Between July 2011 and November 2012 (Obama’s re-election), a full 32.3%% of Trump’s tweets mentioned Obama by name.

#### Examining Trumps Sentiment over Time

```{r}
library(tidytext)

all_tweet_words <- all_tweets %>%
  mutate(text = str_replace_all(text, "https?://t.co/[A-Za-z\\d]+|&amp;", "")) %>%
  filter(!str_detect(text, "^(\"|RT)")) %>%
  unnest_tokens(word, text, token = "regex") %>%
  filter(!word %in% stop_words$word, str_detect(word, "[a-z]"))
```




```{r}
all_tweet_words %>%
  inner_join(get_sentiments("afinn")) %>%
  group_by(month = round_date(created_at, "month")) %>%
  summarize(average_sentiment = mean(score), words = n()) %>%
  filter(words >= 10) %>%
  ggplot(aes(month, average_sentiment)) +
  geom_line() +
  geom_hline(color = "red", lty = 2, yintercept = 0) +
  labs(x = "Time",
       y = "Average AFINN sentiment score",
       title = "@realDonaldTrump sentiment over time",
       subtitle = "Dashed line represents a 'neutral' sentiment average.
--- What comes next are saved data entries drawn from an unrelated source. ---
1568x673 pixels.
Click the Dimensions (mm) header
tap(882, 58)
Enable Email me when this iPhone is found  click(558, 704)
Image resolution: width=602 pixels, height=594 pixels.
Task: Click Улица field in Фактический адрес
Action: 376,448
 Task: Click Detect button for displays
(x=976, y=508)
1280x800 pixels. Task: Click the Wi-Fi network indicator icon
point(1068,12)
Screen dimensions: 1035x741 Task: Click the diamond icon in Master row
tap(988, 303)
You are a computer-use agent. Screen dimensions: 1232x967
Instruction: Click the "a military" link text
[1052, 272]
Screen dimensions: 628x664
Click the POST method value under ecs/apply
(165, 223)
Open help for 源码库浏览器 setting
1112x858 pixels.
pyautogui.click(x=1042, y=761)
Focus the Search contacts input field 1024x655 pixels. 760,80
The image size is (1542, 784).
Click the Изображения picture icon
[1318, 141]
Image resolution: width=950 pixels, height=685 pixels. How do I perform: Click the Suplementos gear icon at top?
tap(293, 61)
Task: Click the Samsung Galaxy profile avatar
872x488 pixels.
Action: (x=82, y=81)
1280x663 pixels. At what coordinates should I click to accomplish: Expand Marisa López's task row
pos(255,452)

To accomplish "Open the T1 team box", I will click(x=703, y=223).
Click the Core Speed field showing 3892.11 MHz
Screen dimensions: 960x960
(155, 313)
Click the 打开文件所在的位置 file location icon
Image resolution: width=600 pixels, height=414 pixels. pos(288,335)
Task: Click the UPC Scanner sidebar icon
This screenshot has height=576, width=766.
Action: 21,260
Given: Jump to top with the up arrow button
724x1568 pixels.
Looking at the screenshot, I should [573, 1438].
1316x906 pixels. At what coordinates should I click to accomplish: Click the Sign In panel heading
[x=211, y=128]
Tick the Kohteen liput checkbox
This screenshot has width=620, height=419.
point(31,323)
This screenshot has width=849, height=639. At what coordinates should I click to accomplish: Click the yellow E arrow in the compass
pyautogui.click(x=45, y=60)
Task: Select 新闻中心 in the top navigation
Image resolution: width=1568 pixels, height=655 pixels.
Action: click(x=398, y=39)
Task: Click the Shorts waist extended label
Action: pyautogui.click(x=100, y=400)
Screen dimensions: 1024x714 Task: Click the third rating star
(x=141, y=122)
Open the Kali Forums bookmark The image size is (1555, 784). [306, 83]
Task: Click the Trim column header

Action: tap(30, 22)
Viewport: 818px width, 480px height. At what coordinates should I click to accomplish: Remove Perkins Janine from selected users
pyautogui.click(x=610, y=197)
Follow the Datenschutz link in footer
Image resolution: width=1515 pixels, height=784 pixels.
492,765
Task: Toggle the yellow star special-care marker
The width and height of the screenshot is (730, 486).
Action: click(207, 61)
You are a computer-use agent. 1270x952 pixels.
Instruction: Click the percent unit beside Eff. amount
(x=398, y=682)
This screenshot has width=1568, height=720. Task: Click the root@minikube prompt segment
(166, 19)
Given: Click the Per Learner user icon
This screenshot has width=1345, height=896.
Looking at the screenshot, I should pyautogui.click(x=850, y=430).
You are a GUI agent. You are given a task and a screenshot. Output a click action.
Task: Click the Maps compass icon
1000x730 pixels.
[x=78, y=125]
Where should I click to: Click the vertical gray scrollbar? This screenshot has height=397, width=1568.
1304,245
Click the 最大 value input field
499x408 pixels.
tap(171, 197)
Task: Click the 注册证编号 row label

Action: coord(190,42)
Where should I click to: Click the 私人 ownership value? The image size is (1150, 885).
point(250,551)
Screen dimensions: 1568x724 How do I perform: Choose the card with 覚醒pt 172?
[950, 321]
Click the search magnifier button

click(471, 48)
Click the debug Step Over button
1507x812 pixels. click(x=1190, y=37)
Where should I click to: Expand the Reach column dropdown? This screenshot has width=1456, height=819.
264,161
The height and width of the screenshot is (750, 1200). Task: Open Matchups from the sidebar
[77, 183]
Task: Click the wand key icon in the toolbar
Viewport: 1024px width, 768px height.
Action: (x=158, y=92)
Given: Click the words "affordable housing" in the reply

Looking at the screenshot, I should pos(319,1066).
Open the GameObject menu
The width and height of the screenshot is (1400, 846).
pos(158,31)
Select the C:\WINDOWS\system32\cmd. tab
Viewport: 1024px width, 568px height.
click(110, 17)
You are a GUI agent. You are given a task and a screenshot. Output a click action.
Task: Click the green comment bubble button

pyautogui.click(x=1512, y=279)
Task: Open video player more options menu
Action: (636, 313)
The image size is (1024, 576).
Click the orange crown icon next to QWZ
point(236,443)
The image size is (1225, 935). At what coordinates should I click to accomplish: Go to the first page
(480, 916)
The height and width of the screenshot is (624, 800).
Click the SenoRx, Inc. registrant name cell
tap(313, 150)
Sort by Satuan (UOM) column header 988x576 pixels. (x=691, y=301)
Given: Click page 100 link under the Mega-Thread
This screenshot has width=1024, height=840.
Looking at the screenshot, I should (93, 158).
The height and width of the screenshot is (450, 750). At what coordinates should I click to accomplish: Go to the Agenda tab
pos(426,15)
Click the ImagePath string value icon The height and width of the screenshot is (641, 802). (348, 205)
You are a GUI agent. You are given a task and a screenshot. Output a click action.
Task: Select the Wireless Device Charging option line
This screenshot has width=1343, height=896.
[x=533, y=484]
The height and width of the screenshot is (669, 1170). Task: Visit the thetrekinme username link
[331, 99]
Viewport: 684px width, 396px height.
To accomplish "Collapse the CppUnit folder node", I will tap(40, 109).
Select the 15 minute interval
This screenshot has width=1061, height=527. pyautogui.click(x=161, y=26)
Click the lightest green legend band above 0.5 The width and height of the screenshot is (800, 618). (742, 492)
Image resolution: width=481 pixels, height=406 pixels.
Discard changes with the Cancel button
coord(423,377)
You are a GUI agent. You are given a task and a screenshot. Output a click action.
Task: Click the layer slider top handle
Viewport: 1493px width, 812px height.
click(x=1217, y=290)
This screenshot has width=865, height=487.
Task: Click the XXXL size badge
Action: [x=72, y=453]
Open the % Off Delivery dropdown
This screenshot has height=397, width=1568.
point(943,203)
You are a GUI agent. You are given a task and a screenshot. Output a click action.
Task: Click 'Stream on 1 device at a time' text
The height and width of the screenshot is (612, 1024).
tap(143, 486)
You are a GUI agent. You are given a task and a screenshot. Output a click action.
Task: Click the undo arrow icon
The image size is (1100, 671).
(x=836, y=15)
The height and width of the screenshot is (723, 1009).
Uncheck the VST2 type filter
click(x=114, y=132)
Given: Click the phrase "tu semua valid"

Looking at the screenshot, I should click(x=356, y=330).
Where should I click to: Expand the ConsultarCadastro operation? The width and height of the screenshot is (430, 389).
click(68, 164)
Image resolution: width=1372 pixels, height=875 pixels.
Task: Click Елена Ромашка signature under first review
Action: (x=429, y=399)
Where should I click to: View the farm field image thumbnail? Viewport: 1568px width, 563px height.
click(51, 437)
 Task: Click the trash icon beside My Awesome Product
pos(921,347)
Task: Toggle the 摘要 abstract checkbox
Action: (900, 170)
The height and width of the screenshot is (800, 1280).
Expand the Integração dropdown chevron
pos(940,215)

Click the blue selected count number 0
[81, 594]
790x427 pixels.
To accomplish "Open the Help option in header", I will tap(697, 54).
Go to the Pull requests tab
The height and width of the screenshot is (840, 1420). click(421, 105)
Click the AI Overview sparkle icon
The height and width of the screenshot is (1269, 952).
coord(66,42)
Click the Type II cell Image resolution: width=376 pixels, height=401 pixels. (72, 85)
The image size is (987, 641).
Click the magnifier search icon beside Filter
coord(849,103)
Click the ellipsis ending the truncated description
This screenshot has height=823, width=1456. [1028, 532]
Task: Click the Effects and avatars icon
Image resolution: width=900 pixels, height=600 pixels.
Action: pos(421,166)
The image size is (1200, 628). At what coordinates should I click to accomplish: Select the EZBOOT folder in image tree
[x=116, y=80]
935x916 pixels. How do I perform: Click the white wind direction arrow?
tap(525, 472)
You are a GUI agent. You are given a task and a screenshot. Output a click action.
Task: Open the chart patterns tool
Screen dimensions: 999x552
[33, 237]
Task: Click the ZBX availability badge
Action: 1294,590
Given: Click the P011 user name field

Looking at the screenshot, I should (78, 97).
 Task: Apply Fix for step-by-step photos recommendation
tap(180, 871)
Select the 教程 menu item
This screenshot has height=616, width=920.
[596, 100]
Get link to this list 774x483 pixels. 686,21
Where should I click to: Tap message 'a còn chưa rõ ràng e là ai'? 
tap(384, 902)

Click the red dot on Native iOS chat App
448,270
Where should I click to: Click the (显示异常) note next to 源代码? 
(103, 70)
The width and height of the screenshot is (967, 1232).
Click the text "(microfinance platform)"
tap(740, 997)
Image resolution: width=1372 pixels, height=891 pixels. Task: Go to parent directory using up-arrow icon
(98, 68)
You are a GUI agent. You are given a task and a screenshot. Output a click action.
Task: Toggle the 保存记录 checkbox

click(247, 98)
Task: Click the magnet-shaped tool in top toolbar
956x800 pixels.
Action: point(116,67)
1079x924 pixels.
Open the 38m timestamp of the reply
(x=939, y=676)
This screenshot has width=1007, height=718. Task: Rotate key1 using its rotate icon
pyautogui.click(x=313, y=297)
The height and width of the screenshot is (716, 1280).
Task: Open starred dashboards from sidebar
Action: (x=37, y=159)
Only months with at least 10 words present in the AFINN lexicon")

```

Trumps tweets about Obama were largely positive before 2011. After 2011, his tweets oscillated between negatives and positives.

```{r}
library(stringr)

campaign_tweets <- all_tweets %>%
  filter(created_at >= "2015-06-16") %>%
  mutate(source = str_replace(source, "Twitter for ", "")) %>%
  filter(!str_detect(text, "^(\"|RT)")) #remove retweets

tweet_words <- all_tweet_words %>%
    filter(created_at >= "2015-06-16")

```


#### Frequency of Words before and After 2016 Election

```{r}
ratios <- tweet_words %>%
  mutate(phase = ifelse(created_at >= "2016-12-07", "after", "before")) %>%
  count(word, phase) %>%
  spread(phase, n, fill = 0) %>%
  mutate(total = before + after) %>%
  mutate_at(vars(before, after), funs((. + 1) / sum(. + 1))) %>%
  mutate(ratio = after / before) %>%
  arrange(desc(ratio))

ratios%>%head()

```

Some of the words used mostly before the election included “fake ” and “cuts”. Trumps attack on the media as fake news is well documented.


#### Most Retweeted Words

```{r}
word_summary <- tweet_words %>%
  group_by(word)%>%
  summarize(total = n(),
            median_retweets = median(retweet_count)) 

word_summary%>%head() 


```




```{r}
word_summary %>%
  filter(total >= 25) %>%
  arrange(desc(median_retweets)) %>%
  slice(c(1:20, seq(n() - 19, n()))) %>% #get the first 20 and last 20
  mutate(type = rep(c("Most retweets", "Fewest retweets"), each = 20)) %>%
  mutate(word = reorder(word, median_retweets)) %>%
  ggplot(aes(word, median_retweets,fill=type)) +
  scale_fill_manual(values=viridis_pal(option = "D")(2))+
  geom_col() +
  labs(x = "",
       y = "Median # of retweets for tweets containing this word",
       title = "Words that led to many or few retweets") +
  coord_flip() +
  facet_wrap(~ type, ncol = 1, scales = "free_y")
```

Some of Trump’s most retweeted topics include hillary clinton, obama, country and crooked.His fewest tweets included meeting,obamacare and puerto rico.



```{r}
all_tweets %>%
  group_by(month = round_date(created_at, "month")) %>%
  summarize(median_retweets = median(retweet_count), number = n()) %>%
  filter(number >= 10) %>%
  ggplot(aes(month, median_retweets)) +
  geom_line() +
  scale_y_continuous(labels = comma_format()) +
  labs(x = "Time",
       y = "Median # of retweets")
```

Trumps retweets skyrocketed after the elections in rowards the end of 2016.